The Most Dangerous Fat Is the Easiest to Lose

The Most Dangerous Fat Is the Easiest to Lose

It’s every weight loss enthusiast’s dream to zap belly fat but, far from pure vanity, there’s actually a reason why having a lot of fat in the abdominal region can be dangerous. Fat is stored all over our body, but how does an expanding waistline grow your risk for chronic illness?

LOCATION, LOCATION, LOCATION

Your body’s fat impacts your health differently depending on where it’s stored. While most fat found on other parts of our bodies (think arms, legs, buttocks) are considered “subcutaneous fat,” belly fat is more likely to be “visceral.”

PINCHABLE VERSUS PRESSABLE

“Subcutaneous fat” is the pinchable, squishy fat right between your skin and muscle that helps keep you warm, cushions you against shock, and stores extra calories. “Visceral fat” stores calories too, but isn’t as pinchable because it is located in and around your organs. It’s hidden deep within the belly region, which is what makes it firm (rather than squishy) when you press it.

PROXIMITY

Fat doesn’t just store calories—it’s a living tissue capable of producing and releasing hormones that affect your other organs. Because visceral fat sits near our organs, its release of these chemicals is poorly situated. Having more visceral fat can raise your LDL (a.k.a. “bad” cholesterol) and blood pressure. Visceral fat can also make you less sensitive to insulin, which increases your risk for Type 2 Diabetes.

TELLING BAD BELLY FAT APART

Even if you’re thin, you can still have visceral fat around the abdominal region—being “skinny” doesn’t necessarily mean you’re healthy. There’s no sure-fire way to tell visceral from subcutaneous fat short of an expensive CT scan, but it’s important for you to get a rough idea of what your visceral stores are. Here are a few tricks to figure out where your belly stands:

APPLES AND PEARS

You’re probably wondering, “What does fruit have to do with it?” These two fruits give a quick visual of where most of your fat is stored on the body. Pears tend to store fat in the lower extremities (hips, thighs, buttocks) as subcutaneous fat while apples tend to store fat in the upper region (belly, chest) as visceral fat. It takes a quick inspection, but this is an imperfect way to tell these two fats apart.

WAIST CIRCUMFERENCE (WC)

Feel for the top of your hip bone (it’s at the same level as the top of your belly button) and circle a tape measure around this point.

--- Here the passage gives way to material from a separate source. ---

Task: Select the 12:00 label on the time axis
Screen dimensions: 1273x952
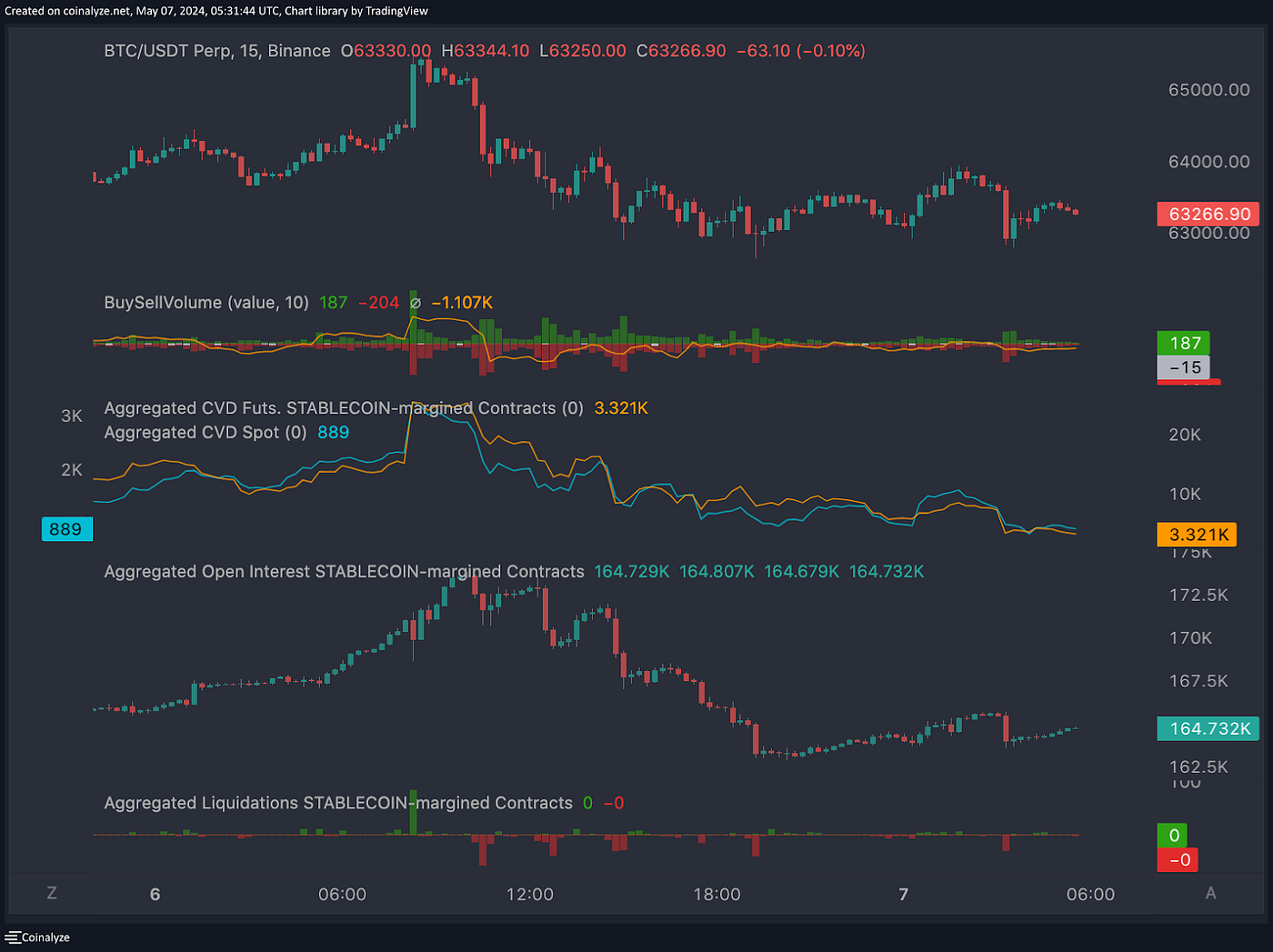Action: [531, 894]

Remember to relax and don’t suck in your gut (be honest!). Take 2-3 measurements and figure out the average. Men should have a WC of less than 40 inches (102 cm) and women should have a WC of less than 35 inches (89 cm).

WAIST-TO-HIP RATIO

The waist-to-hip ratio (WHR) takes the circumference of your waist (see above) and divides it by the circumference of your hips. To measure your hips, stand in front of a mirror then figure out the widest part of your butt and measure that circumference. Then use this formula:
WHR = (Waist circumference) / (Hip circumference).
Men should have a WHR of less than 1 while women should have a WHR of less than 0.8.

KNOW YOUR FAMILY HEALTHY HISTORY

If your parents or siblings have insulin resistance, heart disease or non-alcoholic fatty liver, you may be at a greater risk for storing visceral fat. Keeping an eye on your visceral fat may be beneficial, but know that the causes of these chronic diseases are complex. If you’re in doubt, it’s best to speak with your healthcare provider.


READ MORE > ESSENTIAL GUIDE TO FAT


BANISHING VISCERAL FAT

If you fall in the normal range for WC and WHR, that’s great! Keep working at your weight goals as you see fit. If you’re not there, don’t despair. Because of its proximity to the liver, visceral fat is usually the easier fat to burn. It’s the less risky subcutaneous fat that likes to stick around.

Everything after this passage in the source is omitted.